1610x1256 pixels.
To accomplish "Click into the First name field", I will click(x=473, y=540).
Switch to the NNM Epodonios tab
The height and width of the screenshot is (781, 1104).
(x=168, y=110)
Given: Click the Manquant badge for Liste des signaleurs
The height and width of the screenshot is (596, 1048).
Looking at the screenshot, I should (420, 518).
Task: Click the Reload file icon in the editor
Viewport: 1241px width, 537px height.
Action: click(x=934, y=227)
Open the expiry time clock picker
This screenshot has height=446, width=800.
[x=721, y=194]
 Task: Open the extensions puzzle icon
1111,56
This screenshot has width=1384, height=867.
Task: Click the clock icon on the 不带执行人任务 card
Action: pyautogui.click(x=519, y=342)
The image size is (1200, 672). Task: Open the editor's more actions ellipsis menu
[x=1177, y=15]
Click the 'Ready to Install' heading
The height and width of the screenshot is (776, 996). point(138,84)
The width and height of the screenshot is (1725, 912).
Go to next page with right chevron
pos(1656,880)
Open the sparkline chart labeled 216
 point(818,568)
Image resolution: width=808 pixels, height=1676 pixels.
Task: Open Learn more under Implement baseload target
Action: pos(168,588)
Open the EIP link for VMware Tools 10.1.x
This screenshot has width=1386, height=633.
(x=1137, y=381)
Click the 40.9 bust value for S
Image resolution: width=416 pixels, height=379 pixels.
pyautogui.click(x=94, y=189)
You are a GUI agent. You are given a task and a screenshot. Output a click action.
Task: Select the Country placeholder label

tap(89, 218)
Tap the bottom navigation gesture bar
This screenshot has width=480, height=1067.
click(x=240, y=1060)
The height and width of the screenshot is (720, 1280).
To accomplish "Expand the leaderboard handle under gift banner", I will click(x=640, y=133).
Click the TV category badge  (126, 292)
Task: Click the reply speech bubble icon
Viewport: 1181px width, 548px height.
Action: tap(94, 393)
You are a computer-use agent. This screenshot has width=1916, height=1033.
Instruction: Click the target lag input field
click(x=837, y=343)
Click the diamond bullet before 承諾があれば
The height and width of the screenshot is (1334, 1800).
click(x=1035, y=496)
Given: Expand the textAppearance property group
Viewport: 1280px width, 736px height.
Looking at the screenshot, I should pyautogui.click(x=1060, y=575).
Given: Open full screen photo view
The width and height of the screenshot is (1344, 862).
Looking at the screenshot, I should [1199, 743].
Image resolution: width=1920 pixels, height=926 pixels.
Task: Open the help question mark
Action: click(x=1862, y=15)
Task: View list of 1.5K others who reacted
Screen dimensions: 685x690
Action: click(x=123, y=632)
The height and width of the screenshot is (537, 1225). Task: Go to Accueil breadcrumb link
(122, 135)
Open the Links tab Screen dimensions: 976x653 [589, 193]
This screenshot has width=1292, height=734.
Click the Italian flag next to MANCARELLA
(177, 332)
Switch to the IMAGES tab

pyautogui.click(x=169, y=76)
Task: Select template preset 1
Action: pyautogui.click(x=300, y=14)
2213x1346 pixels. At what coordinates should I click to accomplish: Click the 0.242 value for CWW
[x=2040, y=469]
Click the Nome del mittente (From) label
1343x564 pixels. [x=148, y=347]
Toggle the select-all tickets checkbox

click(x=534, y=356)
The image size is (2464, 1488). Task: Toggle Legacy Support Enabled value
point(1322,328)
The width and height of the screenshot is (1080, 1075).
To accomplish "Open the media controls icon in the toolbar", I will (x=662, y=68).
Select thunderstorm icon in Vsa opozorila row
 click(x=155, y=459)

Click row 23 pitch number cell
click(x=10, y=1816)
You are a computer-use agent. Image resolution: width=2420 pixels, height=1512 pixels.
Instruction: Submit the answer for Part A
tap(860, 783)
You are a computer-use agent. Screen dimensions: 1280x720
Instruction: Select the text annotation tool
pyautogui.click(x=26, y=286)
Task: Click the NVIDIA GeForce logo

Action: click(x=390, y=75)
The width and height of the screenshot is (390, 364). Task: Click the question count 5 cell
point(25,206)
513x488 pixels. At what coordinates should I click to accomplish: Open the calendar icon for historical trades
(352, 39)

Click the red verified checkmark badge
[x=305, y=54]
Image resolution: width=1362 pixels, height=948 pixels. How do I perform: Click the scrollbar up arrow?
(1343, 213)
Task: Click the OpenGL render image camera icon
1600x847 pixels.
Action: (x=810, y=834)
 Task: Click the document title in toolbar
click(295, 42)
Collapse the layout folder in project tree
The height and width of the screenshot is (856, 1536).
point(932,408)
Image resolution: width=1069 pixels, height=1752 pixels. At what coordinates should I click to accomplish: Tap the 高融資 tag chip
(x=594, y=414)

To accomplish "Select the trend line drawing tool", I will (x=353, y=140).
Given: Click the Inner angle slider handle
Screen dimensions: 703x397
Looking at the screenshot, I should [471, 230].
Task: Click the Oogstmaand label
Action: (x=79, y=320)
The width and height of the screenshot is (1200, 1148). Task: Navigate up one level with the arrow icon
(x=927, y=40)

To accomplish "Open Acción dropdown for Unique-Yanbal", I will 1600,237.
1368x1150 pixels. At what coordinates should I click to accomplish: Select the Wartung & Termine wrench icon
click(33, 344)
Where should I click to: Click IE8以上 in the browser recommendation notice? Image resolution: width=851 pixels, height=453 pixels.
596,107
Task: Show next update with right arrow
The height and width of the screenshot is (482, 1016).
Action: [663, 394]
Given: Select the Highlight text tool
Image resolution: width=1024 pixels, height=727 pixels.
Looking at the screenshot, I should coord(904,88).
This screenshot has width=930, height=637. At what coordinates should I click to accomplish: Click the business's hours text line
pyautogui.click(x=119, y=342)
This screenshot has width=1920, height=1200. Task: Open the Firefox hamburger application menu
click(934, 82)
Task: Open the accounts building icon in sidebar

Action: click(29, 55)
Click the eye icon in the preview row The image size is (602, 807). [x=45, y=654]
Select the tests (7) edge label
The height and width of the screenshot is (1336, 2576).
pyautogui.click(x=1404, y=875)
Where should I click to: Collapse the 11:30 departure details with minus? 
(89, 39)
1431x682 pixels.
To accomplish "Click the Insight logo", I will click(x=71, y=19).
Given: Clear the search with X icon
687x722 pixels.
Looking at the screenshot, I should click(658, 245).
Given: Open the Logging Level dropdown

____

__Task prompt__. Return every line of the listing above verbatim.

__Finished exercise__.
1610x1256 pixels.
To accomplish "Click into the First name field", I will click(x=473, y=540).
Switch to the NNM Epodonios tab
The height and width of the screenshot is (781, 1104).
(x=168, y=110)
Given: Click the Manquant badge for Liste des signaleurs
The height and width of the screenshot is (596, 1048).
Looking at the screenshot, I should (420, 518).
Task: Click the Reload file icon in the editor
Viewport: 1241px width, 537px height.
Action: click(x=934, y=227)
Open the expiry time clock picker
This screenshot has height=446, width=800.
[x=721, y=194]
 Task: Open the extensions puzzle icon
1111,56
This screenshot has width=1384, height=867.
Task: Click the clock icon on the 不带执行人任务 card
Action: pyautogui.click(x=519, y=342)
The image size is (1200, 672). Task: Open the editor's more actions ellipsis menu
[x=1177, y=15]
Click the 'Ready to Install' heading
The height and width of the screenshot is (776, 996). point(138,84)
The width and height of the screenshot is (1725, 912).
Go to next page with right chevron
pos(1656,880)
Open the sparkline chart labeled 216
 point(818,568)
Image resolution: width=808 pixels, height=1676 pixels.
Task: Open Learn more under Implement baseload target
Action: pos(168,588)
Open the EIP link for VMware Tools 10.1.x
This screenshot has width=1386, height=633.
(x=1137, y=381)
Click the 40.9 bust value for S
Image resolution: width=416 pixels, height=379 pixels.
pyautogui.click(x=94, y=189)
You are a GUI agent. You are given a task and a screenshot. Output a click action.
Task: Select the Country placeholder label

tap(89, 218)
Tap the bottom navigation gesture bar
This screenshot has width=480, height=1067.
click(x=240, y=1060)
The height and width of the screenshot is (720, 1280).
To accomplish "Expand the leaderboard handle under gift banner", I will click(x=640, y=133).
Click the TV category badge  (126, 292)
Task: Click the reply speech bubble icon
Viewport: 1181px width, 548px height.
Action: tap(94, 393)
You are a computer-use agent. This screenshot has width=1916, height=1033.
Instruction: Click the target lag input field
click(x=837, y=343)
Click the diamond bullet before 承諾があれば
The height and width of the screenshot is (1334, 1800).
click(x=1035, y=496)
Given: Expand the textAppearance property group
Viewport: 1280px width, 736px height.
Looking at the screenshot, I should pyautogui.click(x=1060, y=575).
Given: Open full screen photo view
The width and height of the screenshot is (1344, 862).
Looking at the screenshot, I should [1199, 743].
Image resolution: width=1920 pixels, height=926 pixels.
Task: Open the help question mark
Action: click(x=1862, y=15)
Task: View list of 1.5K others who reacted
Screen dimensions: 685x690
Action: click(x=123, y=632)
The height and width of the screenshot is (537, 1225). Task: Go to Accueil breadcrumb link
(122, 135)
Open the Links tab Screen dimensions: 976x653 [589, 193]
This screenshot has width=1292, height=734.
Click the Italian flag next to MANCARELLA
(177, 332)
Switch to the IMAGES tab

pyautogui.click(x=169, y=76)
Task: Select template preset 1
Action: pyautogui.click(x=300, y=14)
2213x1346 pixels. At what coordinates should I click to accomplish: Click the 0.242 value for CWW
[x=2040, y=469]
Click the Nome del mittente (From) label
1343x564 pixels. [x=148, y=347]
Toggle the select-all tickets checkbox

click(x=534, y=356)
The image size is (2464, 1488). Task: Toggle Legacy Support Enabled value
point(1322,328)
The width and height of the screenshot is (1080, 1075).
To accomplish "Open the media controls icon in the toolbar", I will (x=662, y=68).
Select thunderstorm icon in Vsa opozorila row
 click(x=155, y=459)

Click row 23 pitch number cell
click(x=10, y=1816)
You are a computer-use agent. Image resolution: width=2420 pixels, height=1512 pixels.
Instruction: Submit the answer for Part A
tap(860, 783)
You are a computer-use agent. Screen dimensions: 1280x720
Instruction: Select the text annotation tool
pyautogui.click(x=26, y=286)
Task: Click the NVIDIA GeForce logo

Action: click(x=390, y=75)
The width and height of the screenshot is (390, 364). Task: Click the question count 5 cell
point(25,206)
513x488 pixels. At what coordinates should I click to accomplish: Open the calendar icon for historical trades
(352, 39)

Click the red verified checkmark badge
[x=305, y=54]
Image resolution: width=1362 pixels, height=948 pixels. How do I perform: Click the scrollbar up arrow?
(1343, 213)
Task: Click the OpenGL render image camera icon
1600x847 pixels.
Action: (x=810, y=834)
 Task: Click the document title in toolbar
click(295, 42)
Collapse the layout folder in project tree
The height and width of the screenshot is (856, 1536).
point(932,408)
Image resolution: width=1069 pixels, height=1752 pixels. At what coordinates should I click to accomplish: Tap the 高融資 tag chip
(x=594, y=414)

To accomplish "Select the trend line drawing tool", I will (x=353, y=140).
Given: Click the Inner angle slider handle
Screen dimensions: 703x397
Looking at the screenshot, I should [471, 230].
Task: Click the Oogstmaand label
Action: (x=79, y=320)
The width and height of the screenshot is (1200, 1148). Task: Navigate up one level with the arrow icon
(x=927, y=40)

To accomplish "Open Acción dropdown for Unique-Yanbal", I will 1600,237.
1368x1150 pixels. At what coordinates should I click to accomplish: Select the Wartung & Termine wrench icon
click(33, 344)
Where should I click to: Click IE8以上 in the browser recommendation notice? Image resolution: width=851 pixels, height=453 pixels.
596,107
Task: Show next update with right arrow
The height and width of the screenshot is (482, 1016).
Action: [663, 394]
Given: Select the Highlight text tool
Image resolution: width=1024 pixels, height=727 pixels.
Looking at the screenshot, I should coord(904,88).
This screenshot has width=930, height=637. At what coordinates should I click to accomplish: Click the business's hours text line
pyautogui.click(x=119, y=342)
This screenshot has width=1920, height=1200. Task: Open the Firefox hamburger application menu
click(934, 82)
Task: Open the accounts building icon in sidebar

Action: click(29, 55)
Click the eye icon in the preview row The image size is (602, 807). [x=45, y=654]
Select the tests (7) edge label
The height and width of the screenshot is (1336, 2576).
pyautogui.click(x=1404, y=875)
Where should I click to: Collapse the 11:30 departure details with minus? 
(89, 39)
1431x682 pixels.
To accomplish "Click the Insight logo", I will click(x=71, y=19).
Given: Clear the search with X icon
687x722 pixels.
Looking at the screenshot, I should click(658, 245).
Given: Open the Logging Level dropdown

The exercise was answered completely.